[Task brief] Count the lines in the data below that contain the word "coordinates", and reply with that number alone.

[Material for this exercise]
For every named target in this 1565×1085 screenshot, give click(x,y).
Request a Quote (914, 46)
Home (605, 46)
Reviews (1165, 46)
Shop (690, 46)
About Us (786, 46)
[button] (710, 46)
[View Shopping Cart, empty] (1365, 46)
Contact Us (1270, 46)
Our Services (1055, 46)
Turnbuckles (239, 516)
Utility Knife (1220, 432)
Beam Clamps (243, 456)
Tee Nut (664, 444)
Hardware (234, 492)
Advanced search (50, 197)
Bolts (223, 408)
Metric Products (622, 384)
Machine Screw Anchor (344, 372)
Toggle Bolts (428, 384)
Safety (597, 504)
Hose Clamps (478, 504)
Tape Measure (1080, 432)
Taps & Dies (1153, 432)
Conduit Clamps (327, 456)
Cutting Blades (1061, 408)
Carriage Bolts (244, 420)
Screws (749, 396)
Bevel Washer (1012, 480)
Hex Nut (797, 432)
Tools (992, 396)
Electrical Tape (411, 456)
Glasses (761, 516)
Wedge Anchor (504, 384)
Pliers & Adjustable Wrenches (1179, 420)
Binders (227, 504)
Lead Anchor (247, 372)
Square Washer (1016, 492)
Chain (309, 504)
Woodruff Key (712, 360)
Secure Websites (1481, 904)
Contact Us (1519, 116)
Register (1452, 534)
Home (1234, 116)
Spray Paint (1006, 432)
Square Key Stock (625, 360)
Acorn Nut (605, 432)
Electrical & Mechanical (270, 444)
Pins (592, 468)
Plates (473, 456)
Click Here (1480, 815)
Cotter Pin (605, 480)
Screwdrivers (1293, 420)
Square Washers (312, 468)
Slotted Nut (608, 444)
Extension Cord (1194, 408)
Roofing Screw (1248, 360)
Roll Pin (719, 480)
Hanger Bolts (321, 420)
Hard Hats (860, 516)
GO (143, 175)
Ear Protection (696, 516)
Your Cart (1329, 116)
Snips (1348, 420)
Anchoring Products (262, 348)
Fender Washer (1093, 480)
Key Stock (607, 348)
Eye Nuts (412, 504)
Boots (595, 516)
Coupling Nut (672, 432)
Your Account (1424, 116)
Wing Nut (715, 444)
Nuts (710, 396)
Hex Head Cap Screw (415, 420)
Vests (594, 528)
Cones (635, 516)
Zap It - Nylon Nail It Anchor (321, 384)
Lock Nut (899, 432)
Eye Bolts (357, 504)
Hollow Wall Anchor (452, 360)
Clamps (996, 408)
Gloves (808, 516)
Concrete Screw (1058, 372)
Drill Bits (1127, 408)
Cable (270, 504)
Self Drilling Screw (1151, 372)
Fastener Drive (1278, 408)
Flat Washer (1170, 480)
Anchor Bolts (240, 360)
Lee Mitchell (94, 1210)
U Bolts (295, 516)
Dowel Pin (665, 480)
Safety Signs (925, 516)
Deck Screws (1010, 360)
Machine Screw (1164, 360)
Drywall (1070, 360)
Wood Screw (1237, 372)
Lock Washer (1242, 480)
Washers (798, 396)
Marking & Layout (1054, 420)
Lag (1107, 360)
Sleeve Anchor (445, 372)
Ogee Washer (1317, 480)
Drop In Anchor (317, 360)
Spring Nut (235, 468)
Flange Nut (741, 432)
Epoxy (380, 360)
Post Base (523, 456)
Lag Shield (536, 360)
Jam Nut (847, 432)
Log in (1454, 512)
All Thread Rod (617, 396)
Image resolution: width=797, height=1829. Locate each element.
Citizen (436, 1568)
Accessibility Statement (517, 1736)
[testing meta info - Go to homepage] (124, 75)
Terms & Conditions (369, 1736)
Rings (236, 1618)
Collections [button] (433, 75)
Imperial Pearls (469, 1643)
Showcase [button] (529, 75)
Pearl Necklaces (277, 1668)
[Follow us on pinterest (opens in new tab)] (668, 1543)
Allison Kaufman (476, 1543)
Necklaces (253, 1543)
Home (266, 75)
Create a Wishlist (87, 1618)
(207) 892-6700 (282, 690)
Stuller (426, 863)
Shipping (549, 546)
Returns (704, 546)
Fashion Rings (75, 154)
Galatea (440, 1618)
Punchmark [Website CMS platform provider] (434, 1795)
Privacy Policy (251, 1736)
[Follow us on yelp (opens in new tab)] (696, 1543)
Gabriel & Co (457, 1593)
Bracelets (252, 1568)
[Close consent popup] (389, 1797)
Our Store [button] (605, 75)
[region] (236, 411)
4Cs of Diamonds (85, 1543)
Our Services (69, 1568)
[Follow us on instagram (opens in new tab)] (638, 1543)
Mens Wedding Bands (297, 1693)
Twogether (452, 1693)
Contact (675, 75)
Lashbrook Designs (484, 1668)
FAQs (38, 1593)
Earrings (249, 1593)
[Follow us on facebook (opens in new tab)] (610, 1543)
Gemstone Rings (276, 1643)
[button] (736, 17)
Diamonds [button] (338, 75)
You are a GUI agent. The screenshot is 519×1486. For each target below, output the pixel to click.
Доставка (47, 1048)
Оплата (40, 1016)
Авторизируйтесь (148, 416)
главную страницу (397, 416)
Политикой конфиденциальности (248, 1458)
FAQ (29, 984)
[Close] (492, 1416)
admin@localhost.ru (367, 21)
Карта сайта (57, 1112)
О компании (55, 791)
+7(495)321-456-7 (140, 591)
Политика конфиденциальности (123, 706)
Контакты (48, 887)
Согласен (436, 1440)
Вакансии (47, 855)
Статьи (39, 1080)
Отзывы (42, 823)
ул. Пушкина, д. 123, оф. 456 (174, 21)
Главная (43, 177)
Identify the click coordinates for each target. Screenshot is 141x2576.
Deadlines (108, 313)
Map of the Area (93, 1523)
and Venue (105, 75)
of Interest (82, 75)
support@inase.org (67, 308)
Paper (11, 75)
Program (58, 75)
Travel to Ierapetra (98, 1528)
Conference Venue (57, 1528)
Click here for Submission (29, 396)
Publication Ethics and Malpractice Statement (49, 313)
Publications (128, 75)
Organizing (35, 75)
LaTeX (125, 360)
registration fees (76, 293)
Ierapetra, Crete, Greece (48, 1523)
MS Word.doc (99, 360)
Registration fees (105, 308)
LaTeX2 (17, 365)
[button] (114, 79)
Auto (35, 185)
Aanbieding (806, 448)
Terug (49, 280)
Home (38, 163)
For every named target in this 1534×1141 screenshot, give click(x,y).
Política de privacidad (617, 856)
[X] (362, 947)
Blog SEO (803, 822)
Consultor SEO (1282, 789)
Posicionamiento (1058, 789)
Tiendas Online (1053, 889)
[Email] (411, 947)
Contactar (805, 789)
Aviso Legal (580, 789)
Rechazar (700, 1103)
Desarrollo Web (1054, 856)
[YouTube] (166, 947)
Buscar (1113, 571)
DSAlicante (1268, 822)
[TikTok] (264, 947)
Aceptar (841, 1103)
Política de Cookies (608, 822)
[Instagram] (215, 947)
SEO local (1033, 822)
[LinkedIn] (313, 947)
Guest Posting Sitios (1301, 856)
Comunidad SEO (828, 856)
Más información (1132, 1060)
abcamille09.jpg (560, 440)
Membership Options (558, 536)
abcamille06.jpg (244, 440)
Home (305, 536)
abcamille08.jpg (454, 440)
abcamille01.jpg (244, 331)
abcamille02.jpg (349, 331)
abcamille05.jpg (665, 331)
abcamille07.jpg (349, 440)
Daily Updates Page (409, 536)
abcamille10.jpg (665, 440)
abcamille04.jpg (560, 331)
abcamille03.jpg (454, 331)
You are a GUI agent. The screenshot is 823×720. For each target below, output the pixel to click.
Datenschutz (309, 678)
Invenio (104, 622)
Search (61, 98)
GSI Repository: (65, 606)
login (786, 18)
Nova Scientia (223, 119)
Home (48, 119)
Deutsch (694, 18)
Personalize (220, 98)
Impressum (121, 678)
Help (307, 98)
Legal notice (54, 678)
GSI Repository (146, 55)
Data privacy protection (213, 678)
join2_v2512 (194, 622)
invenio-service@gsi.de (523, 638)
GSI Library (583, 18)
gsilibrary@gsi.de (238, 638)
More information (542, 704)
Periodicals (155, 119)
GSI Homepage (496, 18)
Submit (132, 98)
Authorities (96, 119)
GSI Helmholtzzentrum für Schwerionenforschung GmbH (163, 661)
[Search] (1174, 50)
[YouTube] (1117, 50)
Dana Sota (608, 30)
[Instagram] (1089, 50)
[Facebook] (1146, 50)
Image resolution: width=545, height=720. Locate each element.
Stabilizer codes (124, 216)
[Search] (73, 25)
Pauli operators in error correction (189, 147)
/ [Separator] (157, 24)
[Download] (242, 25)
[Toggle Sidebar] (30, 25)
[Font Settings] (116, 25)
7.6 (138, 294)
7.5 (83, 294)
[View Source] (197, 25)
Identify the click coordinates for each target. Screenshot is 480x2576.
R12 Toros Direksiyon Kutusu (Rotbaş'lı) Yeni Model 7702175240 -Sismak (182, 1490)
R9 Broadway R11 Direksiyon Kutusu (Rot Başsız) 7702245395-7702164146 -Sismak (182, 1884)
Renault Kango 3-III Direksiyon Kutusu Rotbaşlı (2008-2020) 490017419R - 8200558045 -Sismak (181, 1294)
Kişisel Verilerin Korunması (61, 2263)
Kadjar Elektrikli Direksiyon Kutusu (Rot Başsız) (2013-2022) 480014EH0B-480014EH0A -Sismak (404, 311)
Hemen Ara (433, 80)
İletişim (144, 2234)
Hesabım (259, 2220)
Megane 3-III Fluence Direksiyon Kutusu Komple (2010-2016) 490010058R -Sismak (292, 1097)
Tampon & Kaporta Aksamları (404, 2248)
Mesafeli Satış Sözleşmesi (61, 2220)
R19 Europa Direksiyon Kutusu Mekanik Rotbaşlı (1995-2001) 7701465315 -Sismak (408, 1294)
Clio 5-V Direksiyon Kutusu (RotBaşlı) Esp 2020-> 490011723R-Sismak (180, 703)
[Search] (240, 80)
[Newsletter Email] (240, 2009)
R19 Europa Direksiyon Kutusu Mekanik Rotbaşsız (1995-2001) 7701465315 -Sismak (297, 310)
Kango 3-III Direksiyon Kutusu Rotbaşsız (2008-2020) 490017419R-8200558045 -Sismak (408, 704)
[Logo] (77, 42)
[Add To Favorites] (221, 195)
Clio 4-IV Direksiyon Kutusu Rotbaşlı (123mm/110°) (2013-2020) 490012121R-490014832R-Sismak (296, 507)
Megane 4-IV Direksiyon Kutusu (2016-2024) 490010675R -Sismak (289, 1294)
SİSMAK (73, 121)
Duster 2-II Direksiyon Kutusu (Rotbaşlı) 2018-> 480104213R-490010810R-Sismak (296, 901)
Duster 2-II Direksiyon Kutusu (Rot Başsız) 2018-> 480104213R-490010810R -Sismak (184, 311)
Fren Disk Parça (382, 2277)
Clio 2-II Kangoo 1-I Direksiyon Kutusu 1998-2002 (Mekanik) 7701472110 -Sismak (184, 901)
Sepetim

[Problem solution] 2